La traducción no ayudaba y me empecé a preguntar por qué venía recomendada por la Poetry Book Society, así que me puse a leer las notas de traducción que aparecen al comienzo y al final del libro. Fue un acierto. Aunque no son ni mucho menos extensas, el mero hecho de entender que la métrica y muchos de los efectos poéticos de Tsvetaeva tiene la sintaxis como base, ayuda. Recordé que el ruso tiene 6 casos gramaticales y esto es imposible de traducir al inglés. Además, por lo que sé de otros idiomas eslavos, es probable que sea muy versátil, de manera que el orden de los sintagmas es increíblemente flexible y cada organización predispone una impresión estética distinta. Esto, de nuevo, es intraducible al más rígido inglés en muchos casos. Había más, y lo leí todo. Después leí la biografía de la autora (muy interesante) y volví a la lectura de sus poemas con una comprensión y una paciencia mayores.

Y se obró el milagro. Poco a poco me fueron gustando más. He de decir que no disfruté demasiado con “On a Red Horse“, ciclo poético de uno de cuyos versos se extrae el título del libro.

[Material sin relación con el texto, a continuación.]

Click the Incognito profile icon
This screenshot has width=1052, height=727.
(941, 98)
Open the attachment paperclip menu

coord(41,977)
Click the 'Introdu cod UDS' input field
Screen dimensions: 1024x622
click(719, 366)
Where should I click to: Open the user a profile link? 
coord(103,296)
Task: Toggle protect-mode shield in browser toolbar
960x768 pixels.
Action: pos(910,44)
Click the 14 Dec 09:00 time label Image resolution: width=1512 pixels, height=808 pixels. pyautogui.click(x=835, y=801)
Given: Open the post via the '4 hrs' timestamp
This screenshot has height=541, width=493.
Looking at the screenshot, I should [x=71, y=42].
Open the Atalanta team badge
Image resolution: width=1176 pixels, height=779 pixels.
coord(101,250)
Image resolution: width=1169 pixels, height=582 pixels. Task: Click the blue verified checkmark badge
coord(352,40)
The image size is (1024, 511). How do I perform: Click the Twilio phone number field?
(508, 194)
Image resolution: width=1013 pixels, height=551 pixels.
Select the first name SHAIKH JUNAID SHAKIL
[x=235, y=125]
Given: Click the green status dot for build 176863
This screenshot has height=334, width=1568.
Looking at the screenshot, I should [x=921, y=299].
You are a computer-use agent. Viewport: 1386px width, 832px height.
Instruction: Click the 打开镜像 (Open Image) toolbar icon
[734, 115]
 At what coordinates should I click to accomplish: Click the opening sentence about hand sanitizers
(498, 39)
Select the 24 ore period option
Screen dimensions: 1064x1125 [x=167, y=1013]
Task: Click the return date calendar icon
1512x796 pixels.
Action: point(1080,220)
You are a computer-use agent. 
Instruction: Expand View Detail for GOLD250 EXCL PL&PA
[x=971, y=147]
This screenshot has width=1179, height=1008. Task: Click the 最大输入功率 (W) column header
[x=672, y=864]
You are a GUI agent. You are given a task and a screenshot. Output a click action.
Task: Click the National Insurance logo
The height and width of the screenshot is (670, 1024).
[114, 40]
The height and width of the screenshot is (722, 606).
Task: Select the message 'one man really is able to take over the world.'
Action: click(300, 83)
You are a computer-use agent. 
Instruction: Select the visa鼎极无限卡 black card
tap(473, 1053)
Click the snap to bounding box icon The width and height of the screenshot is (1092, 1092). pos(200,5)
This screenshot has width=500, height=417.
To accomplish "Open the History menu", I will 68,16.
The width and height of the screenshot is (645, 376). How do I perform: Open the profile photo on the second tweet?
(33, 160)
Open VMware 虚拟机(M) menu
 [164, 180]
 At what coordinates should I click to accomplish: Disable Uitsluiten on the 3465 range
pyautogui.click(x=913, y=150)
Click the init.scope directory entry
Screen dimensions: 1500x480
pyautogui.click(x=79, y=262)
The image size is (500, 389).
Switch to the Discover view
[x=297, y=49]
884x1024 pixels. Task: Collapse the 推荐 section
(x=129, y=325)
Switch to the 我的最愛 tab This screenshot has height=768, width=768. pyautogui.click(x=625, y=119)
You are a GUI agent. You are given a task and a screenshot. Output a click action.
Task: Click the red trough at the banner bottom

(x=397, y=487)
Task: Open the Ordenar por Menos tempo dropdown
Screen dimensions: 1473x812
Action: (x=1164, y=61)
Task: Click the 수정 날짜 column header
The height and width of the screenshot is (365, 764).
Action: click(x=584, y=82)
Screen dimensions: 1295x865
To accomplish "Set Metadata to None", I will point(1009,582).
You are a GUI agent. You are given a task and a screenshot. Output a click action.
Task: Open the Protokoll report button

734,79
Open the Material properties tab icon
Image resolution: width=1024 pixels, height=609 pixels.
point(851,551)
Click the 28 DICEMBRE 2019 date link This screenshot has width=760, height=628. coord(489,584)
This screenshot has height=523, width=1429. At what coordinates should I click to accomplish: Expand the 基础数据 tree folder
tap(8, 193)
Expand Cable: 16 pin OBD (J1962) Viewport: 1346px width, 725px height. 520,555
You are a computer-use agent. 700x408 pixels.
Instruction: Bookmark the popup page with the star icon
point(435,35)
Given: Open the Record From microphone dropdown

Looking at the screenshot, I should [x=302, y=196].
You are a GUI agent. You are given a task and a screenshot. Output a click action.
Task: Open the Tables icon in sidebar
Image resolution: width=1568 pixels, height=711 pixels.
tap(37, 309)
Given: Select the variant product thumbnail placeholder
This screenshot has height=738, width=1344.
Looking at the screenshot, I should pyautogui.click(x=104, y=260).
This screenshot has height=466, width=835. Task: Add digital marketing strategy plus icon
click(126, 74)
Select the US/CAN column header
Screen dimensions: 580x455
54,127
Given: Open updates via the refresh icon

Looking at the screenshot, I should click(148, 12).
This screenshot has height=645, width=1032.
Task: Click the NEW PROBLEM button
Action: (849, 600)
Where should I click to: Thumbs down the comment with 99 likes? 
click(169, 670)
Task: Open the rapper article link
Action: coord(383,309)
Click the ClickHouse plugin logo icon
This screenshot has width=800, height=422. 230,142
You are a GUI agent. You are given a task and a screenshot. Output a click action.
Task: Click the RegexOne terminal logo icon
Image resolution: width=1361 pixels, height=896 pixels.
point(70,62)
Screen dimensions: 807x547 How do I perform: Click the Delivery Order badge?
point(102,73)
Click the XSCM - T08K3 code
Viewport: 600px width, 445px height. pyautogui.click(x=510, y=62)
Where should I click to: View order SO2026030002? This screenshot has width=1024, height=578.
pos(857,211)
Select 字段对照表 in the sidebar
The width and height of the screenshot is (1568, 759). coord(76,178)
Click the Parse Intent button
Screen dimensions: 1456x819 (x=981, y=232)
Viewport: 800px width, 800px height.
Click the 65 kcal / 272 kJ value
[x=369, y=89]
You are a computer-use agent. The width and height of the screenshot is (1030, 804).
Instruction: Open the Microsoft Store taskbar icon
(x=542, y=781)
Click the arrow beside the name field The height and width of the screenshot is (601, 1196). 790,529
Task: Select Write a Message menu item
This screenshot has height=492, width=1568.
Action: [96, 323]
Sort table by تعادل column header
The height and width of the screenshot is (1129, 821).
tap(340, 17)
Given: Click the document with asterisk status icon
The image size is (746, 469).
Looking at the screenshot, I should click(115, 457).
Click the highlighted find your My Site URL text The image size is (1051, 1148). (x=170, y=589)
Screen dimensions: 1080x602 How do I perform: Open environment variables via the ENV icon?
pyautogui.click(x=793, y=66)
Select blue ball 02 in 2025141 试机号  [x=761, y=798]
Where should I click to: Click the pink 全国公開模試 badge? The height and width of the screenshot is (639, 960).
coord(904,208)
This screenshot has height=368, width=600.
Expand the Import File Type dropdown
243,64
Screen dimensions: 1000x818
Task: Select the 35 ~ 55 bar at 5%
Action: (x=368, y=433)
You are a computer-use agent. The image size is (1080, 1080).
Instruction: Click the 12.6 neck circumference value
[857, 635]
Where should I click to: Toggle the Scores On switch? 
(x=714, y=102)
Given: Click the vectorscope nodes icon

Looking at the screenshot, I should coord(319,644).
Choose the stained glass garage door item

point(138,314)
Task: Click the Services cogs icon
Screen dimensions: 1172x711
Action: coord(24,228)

Me sorprendieron, aunque no me gustaron mucho, los poemas extraídos de “Girlfriend“, que fueron escritos entre 1914 y 1915 y abordan el amor lésbico. Sí disfruté, y mucho, con los ciclos poéticos “Poem of the Mountain“, “Poem of the End” y “Poems to a Son“,  y con el poema suelto “An Attempt at Jelousy”, que me parecieron lo mejor de esta antología. Los dos primeros ciclos y el poema suelto hablan del final del amor, del sentimiento de pérdida y de las ganas de volver a algo que ya no está. Creo que Tsvetaeva fue una maestra en transmitir estos sentimientos. Acaso escribiera para purgarlos.

escrito en ruso | leído en inglés

STAG’S LEAP – sharon olds

Sharon Olds escribió este libro a consecuencia de la ruptura de su matrimonio, después de treinta años junto a su pareja. He de confesar que he evitado su lectura durante algún tiempo y, ahora que paso también por una situación dura, quizá a manera de expurgación o de cura o simplemente comprensión, lo he leído de una tacada.

Pese a que su estilo, a veces, se me atraganta un poco (esa prosa exagerada hasta la falta de lirismo, esos encabalgamientos continuos, ese descuido con las asonancias), el poemario me ha gustado -y creo que ayudado- por su sinceridad extrema, sus verdades como puños, su sentimiento y su aceptación, a veces, de lo ilógico. Y sobre todo por su visión sincera de las cosas y por su no callarse nada. También, claro, hay poemas, hay versos, que son una delicia. Me han tocado muchísimo aquellas dos últimas dos últimas estrofas de “Last Look” (and I saw, again, how blessed my life has been, / first, to have been able to love, / then, to have the parting now behind me, / (…) / and not to have lost him when he loved me, and not to have / lost someone who could have loved me for life), o aquellos finales de “Discadied” o de “Slowly he Starts” e infinidad de versos sueltos, afilados como puñales.

Quizá relea sus poemas. No lo sé; resultan tan duros.